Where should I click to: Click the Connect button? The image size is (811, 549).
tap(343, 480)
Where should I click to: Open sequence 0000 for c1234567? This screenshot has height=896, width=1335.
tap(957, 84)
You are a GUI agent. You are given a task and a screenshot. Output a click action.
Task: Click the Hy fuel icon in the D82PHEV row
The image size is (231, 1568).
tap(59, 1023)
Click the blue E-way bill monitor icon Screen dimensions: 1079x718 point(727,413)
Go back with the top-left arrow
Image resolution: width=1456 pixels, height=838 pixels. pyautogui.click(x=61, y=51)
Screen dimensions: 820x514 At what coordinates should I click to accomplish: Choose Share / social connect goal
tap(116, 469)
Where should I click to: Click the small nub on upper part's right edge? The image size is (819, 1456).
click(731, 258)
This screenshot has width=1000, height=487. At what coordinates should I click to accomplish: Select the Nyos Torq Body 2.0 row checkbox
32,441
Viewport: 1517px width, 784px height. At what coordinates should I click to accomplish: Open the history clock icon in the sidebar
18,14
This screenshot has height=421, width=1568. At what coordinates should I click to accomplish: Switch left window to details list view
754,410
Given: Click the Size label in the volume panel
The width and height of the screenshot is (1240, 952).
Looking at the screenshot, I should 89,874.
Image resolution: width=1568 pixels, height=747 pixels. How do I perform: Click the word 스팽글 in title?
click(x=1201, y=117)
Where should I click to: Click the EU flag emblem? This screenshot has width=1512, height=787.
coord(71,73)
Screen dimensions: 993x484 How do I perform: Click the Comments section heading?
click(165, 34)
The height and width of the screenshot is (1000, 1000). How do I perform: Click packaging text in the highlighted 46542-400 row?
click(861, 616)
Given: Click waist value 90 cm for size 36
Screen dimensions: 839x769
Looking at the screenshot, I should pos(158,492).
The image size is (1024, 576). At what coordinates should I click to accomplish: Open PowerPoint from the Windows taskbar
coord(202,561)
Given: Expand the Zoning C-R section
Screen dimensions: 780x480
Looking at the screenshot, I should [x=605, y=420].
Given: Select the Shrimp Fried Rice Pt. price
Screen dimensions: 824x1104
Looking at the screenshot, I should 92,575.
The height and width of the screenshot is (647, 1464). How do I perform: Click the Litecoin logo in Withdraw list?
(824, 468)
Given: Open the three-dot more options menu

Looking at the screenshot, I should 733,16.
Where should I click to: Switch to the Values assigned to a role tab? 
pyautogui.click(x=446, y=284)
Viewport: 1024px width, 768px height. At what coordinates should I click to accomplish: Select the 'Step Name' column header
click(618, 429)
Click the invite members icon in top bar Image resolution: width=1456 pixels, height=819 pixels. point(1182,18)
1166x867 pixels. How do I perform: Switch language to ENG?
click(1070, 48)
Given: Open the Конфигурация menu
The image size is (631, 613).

» **What the exercise asks**: Give every entry again, exactly as it reads.

» **Expected answer**:
Where should I click to: Click the Connect button? The image size is (811, 549).
tap(343, 480)
Where should I click to: Open sequence 0000 for c1234567? This screenshot has height=896, width=1335.
tap(957, 84)
You are a GUI agent. You are given a task and a screenshot. Output a click action.
Task: Click the Hy fuel icon in the D82PHEV row
The image size is (231, 1568).
tap(59, 1023)
Click the blue E-way bill monitor icon Screen dimensions: 1079x718 point(727,413)
Go back with the top-left arrow
Image resolution: width=1456 pixels, height=838 pixels. pyautogui.click(x=61, y=51)
Screen dimensions: 820x514 At what coordinates should I click to accomplish: Choose Share / social connect goal
tap(116, 469)
Where should I click to: Click the small nub on upper part's right edge? The image size is (819, 1456).
click(731, 258)
This screenshot has width=1000, height=487. At what coordinates should I click to accomplish: Select the Nyos Torq Body 2.0 row checkbox
32,441
Viewport: 1517px width, 784px height. At what coordinates should I click to accomplish: Open the history clock icon in the sidebar
18,14
This screenshot has height=421, width=1568. At what coordinates should I click to accomplish: Switch left window to details list view
754,410
Given: Click the Size label in the volume panel
The width and height of the screenshot is (1240, 952).
Looking at the screenshot, I should 89,874.
Image resolution: width=1568 pixels, height=747 pixels. How do I perform: Click the word 스팽글 in title?
click(x=1201, y=117)
Where should I click to: Click the EU flag emblem? This screenshot has width=1512, height=787.
coord(71,73)
Screen dimensions: 993x484 How do I perform: Click the Comments section heading?
click(165, 34)
The height and width of the screenshot is (1000, 1000). How do I perform: Click packaging text in the highlighted 46542-400 row?
click(861, 616)
Given: Click waist value 90 cm for size 36
Screen dimensions: 839x769
Looking at the screenshot, I should pos(158,492).
The image size is (1024, 576). At what coordinates should I click to accomplish: Open PowerPoint from the Windows taskbar
coord(202,561)
Given: Expand the Zoning C-R section
Screen dimensions: 780x480
Looking at the screenshot, I should [x=605, y=420].
Given: Select the Shrimp Fried Rice Pt. price
Screen dimensions: 824x1104
Looking at the screenshot, I should 92,575.
The height and width of the screenshot is (647, 1464). How do I perform: Click the Litecoin logo in Withdraw list?
(824, 468)
Given: Open the three-dot more options menu

Looking at the screenshot, I should 733,16.
Where should I click to: Switch to the Values assigned to a role tab? 
pyautogui.click(x=446, y=284)
Viewport: 1024px width, 768px height. At what coordinates should I click to accomplish: Select the 'Step Name' column header
click(618, 429)
Click the invite members icon in top bar Image resolution: width=1456 pixels, height=819 pixels. point(1182,18)
1166x867 pixels. How do I perform: Switch language to ENG?
click(1070, 48)
Given: Open the Конфигурация menu
The image size is (631, 613).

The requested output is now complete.